SELECTED EXCERPT:
--- start ---
We review a military judge’s decision to admit sentencing evidence for an abuse
of discretion. United States v. Ediger, 68 M.J. 243, 248 (C.A.A.F. 2010). Failure to
object forfeits appellate review absent plain error. United States v. Eslinger, 70 M.J. 193,
197–98 (C.A.A.F. 2011). To establish plain error, Appellant must prove: “(1) there was
an error; (2) it was plain or obvious; and (3) the error materially prejudiced a substantial
right.” United States v. Erickson, 65 M.J. 221, 223 (C.A.A.F. 2007) (quoting United
States v. Kho, 54 M.J. 63, 65 (C.A.A.F. 2000)) (internal quotation marks omitted).
Evidence of Appellant’s rehabilitative potential is permissible at sentencing. Rule
for Courts-Martial (R.C.M.) 1001(b)(5)(A). However, “[a] witness may not offer an
opinion regarding the appropriateness of a punitive discharge or whether the accused
should be returned to the accused’s unit.” R.C.M. 1001(b)(5)(D). This restriction applies
to both government and defense sentencing evidence. United States v. Ohrt, 28 M.J. 301,
304–05 (C.M.A. 1989). “[A]ppropriateness of punishment” is an issue to be decided by
the sentencing authority and “cannot be usurped by a witness.” Id. at 305.
The sentencing authority in this case was a military judge. “Military judges are
presumed to know the law and to follow it absent clear evidence to the contrary.” United
States v. Erickson, 65 M.J. 221, 225 (C.A.A.F. 2007) (citing United States v. Mason, 45
M.J. 483, 484 (C.A.A.F. 1997)).
In the sentencing context, we most frequently apply that precedent with respect to
allegedly improper arguments. The Court of Appeals for the Armed Forces has
recognized, “[a]s part of this presumption we further presume that the military judge is
able to distinguish between proper and improper sentencing arguments.” Id.
--- end ---
EXTRACTED INFORMATION:
--- start ---
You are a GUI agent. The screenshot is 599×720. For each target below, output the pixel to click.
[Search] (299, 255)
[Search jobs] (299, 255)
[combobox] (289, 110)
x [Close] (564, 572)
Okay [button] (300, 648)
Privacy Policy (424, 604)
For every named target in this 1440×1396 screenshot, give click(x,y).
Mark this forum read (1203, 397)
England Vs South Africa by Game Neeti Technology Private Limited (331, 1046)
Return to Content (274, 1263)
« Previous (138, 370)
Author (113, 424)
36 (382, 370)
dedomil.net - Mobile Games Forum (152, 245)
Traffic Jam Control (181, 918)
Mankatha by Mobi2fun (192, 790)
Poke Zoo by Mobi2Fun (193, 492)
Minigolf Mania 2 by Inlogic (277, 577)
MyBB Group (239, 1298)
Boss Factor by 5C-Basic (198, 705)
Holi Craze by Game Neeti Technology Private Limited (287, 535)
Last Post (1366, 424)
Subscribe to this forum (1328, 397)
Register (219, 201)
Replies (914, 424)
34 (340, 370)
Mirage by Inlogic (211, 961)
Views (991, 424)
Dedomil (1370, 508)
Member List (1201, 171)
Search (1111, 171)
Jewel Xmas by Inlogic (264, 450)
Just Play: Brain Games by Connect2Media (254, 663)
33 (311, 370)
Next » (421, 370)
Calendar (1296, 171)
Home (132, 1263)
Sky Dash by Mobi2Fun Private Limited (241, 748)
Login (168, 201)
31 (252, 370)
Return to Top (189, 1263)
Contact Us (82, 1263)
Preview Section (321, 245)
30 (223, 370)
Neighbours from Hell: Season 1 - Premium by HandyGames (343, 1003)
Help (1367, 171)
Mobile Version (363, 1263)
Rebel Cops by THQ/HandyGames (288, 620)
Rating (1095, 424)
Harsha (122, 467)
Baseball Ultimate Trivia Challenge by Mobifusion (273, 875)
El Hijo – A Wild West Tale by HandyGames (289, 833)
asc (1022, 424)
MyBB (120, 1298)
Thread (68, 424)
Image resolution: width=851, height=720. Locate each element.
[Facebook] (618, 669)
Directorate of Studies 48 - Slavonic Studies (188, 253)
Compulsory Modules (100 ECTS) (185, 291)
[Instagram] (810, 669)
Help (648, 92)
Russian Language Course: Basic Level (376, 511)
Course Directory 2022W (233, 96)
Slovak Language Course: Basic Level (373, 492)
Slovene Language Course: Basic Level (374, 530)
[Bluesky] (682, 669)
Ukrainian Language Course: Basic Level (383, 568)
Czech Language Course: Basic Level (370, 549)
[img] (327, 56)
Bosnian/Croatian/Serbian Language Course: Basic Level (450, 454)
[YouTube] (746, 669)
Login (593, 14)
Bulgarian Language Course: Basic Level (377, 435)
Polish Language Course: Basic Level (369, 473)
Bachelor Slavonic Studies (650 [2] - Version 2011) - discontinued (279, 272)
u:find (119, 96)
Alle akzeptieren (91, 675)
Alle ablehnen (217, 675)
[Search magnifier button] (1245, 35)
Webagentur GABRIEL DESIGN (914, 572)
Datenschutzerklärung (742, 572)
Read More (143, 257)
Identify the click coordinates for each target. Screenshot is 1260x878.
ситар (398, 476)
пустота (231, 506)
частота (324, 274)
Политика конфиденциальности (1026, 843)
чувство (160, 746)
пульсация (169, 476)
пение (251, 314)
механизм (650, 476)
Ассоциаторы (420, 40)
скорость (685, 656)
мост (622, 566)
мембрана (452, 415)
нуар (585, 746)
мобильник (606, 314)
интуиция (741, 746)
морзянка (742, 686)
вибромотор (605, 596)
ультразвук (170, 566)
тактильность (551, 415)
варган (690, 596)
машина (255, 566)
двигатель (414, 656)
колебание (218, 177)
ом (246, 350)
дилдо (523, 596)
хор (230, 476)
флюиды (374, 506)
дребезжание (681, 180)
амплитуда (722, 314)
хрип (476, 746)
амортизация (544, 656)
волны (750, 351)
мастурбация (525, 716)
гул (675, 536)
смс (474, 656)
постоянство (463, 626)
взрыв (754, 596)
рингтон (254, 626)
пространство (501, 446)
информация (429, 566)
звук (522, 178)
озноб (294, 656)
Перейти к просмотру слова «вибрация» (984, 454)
--- end ---
REQUIREMENTS:
[A] In the sentencing excerpt, what two matters is a witness barred from offering an opinion on?
[B] Reproduce the passage of the sentencing excerpt starting with "We review a" and going on through "quotation marks omitted).".
None of the entries are needed for the work on the sentencing excerpt.

SOLUTIONS BELOW:
[A] The appropriateness of a punitive discharge, or whether the accused should be returned to the accused's unit.

[B]
We review a military judge’s decision to admit sentencing evidence for an abuse
of discretion. United States v. Ediger, 68 M.J. 243, 248 (C.A.A.F. 2010). Failure to
object forfeits appellate review absent plain error. United States v. Eslinger, 70 M.J. 193,
197–98 (C.A.A.F. 2011). To establish plain error, Appellant must prove: “(1) there was
an error; (2) it was plain or obvious; and (3) the error materially prejudiced a substantial
right.” United States v. Erickson, 65 M.J. 221, 223 (C.A.A.F. 2007) (quoting United
States v. Kho, 54 M.J. 63, 65 (C.A.A.F. 2000)) (internal quotation marks omitted).